The one object, or substance that is convincingly absent from the Polar Museum is snow.

In Apsley Cherry-Garrard's, The Worst Journey in the World he describes how descriptions of the weather, and in particular of the snow itself, come to dominate the accounts made by Scott and his party of their ill fated final expedition.

Scott laid his One and a half Degree Depot (i.e. 1 ½ ˚ or 90 miles from the Pole on January 10. That day they started to go down, but for several days before that the plateau had been pretty flat. Time after time in the diaries you find crystals—crystals: crystals falling through the air, crystals bearding the sastrugi, crystals lying loose upon the snow. Sandy crystals, upon which the sun shines and which made pulling a terrible effort: when the sky clouds over they get along much better. The clouds form and disperse without visible reason. And generally the wind is in their faces.

(Apsley Cherry-Garrard, The Worst Journey in the World p. 183).

In 'Whiteout Film for Snow-Goggles (Landscapes)' the elements of the poem are arranged in couplets; potentially crystallographic formations of small numbers of words that could be regarded as miniature landscapes; landscapes with a horizon line that separates the 'lower' vocabularies of snow and ice from the 'upper' words used to describe the weather phenomena in the sky.

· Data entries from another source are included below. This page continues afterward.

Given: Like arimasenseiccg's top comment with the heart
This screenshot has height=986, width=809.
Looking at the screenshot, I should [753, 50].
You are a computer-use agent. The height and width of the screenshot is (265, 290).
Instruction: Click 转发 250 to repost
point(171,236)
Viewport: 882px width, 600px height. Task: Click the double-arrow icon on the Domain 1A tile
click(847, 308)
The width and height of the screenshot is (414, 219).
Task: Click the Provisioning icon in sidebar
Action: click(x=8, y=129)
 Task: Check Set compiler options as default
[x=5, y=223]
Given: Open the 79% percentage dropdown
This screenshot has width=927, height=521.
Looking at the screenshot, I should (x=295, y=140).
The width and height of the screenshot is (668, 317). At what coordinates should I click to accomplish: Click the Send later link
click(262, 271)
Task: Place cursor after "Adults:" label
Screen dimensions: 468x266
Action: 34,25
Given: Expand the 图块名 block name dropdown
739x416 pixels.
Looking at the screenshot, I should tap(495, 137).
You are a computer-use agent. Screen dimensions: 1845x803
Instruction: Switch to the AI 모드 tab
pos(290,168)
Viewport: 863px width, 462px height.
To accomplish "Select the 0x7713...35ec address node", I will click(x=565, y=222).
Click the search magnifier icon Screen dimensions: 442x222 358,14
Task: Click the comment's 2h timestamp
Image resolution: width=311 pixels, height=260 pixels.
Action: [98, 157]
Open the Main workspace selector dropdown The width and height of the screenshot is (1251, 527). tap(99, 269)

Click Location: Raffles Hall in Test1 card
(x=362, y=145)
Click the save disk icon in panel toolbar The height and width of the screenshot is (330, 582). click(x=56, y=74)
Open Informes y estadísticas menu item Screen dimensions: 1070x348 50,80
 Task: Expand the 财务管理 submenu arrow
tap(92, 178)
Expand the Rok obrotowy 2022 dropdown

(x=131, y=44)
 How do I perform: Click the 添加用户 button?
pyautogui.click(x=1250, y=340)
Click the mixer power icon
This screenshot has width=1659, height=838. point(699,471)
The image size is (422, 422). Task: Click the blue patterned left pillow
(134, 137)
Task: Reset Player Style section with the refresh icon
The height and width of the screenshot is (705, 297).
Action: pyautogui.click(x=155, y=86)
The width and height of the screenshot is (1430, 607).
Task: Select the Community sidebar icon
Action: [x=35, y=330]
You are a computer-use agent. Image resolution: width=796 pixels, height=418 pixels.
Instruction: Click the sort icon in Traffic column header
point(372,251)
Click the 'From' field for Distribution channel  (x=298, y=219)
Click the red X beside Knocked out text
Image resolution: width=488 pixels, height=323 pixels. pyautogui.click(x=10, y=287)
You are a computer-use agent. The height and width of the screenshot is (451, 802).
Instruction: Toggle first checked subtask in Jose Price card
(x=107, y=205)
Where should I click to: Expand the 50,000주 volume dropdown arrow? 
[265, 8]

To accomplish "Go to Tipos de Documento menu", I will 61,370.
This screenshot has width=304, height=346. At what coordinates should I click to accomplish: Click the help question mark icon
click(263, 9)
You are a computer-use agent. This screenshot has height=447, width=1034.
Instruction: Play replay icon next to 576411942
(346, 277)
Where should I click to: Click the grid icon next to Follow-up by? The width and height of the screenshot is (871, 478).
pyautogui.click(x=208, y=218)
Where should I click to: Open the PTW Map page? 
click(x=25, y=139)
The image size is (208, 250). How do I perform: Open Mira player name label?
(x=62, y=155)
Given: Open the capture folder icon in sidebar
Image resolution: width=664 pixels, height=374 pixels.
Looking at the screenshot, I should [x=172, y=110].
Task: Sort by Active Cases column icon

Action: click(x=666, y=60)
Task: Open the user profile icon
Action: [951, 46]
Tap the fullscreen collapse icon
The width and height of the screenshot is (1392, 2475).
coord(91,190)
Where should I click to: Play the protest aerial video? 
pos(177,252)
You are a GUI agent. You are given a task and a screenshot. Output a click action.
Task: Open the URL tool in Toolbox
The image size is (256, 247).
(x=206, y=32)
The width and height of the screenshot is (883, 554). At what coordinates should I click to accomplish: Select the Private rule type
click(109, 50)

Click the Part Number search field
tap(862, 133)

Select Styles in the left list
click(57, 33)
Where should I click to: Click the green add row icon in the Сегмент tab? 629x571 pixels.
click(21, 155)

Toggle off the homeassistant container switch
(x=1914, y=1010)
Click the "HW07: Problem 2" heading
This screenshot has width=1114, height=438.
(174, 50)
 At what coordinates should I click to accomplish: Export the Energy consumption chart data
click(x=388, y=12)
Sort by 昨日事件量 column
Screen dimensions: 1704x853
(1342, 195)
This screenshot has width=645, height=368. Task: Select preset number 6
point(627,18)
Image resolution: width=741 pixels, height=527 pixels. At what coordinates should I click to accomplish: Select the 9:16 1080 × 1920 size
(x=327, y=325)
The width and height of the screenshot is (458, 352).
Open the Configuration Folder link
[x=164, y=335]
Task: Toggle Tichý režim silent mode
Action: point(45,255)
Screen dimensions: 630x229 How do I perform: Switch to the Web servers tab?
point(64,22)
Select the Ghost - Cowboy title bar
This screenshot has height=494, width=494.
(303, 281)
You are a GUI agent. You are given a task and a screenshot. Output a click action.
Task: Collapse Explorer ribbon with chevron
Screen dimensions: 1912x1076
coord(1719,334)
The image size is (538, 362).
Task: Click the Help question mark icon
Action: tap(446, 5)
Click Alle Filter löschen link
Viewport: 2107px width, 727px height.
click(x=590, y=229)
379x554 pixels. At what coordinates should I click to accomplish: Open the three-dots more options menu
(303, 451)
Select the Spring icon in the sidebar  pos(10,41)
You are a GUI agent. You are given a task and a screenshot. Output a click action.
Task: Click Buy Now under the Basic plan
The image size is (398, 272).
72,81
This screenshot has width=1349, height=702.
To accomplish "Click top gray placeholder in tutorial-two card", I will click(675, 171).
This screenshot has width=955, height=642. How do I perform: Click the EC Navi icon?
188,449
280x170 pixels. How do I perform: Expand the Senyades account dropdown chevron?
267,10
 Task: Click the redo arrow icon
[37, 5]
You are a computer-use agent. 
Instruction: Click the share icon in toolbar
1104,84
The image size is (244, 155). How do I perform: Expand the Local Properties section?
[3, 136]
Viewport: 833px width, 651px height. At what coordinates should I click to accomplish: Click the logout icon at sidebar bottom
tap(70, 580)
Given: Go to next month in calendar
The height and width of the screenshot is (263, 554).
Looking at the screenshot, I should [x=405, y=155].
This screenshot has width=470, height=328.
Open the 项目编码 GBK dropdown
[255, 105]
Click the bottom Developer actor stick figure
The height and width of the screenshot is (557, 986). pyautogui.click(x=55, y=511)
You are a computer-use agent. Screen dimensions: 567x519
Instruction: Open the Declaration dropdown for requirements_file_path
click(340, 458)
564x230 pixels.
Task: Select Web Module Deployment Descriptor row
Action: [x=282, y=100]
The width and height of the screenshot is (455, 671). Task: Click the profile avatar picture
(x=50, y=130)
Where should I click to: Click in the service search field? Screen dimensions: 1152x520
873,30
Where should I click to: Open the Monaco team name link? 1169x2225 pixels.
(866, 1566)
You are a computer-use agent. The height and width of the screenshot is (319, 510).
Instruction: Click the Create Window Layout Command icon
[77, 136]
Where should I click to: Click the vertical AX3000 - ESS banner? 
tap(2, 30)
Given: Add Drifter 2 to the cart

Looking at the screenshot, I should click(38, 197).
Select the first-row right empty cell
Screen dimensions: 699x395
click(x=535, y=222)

The vocabulary of the poem is drawn from Silas: The Antarctic Diaries and Memoir of Charles. S. Wright (1993) and Field Guide to Snow Crystals by Edward R. La Chapelle (2001). Wright was the physicist and glaciologist on Scott's last expedition and in more recent years Chapelle pioneered the study and prediction of avalanches through his extensive taxonomy and readings of different types of snow. In both books what comes across is the dynamic metamorphic potential of snow that continues to change its structure even after it has fallen.


The destructive metamorphism of a stellar snow crystal. From: A Field Guide to Snow Crystals by Edward La Chapelle.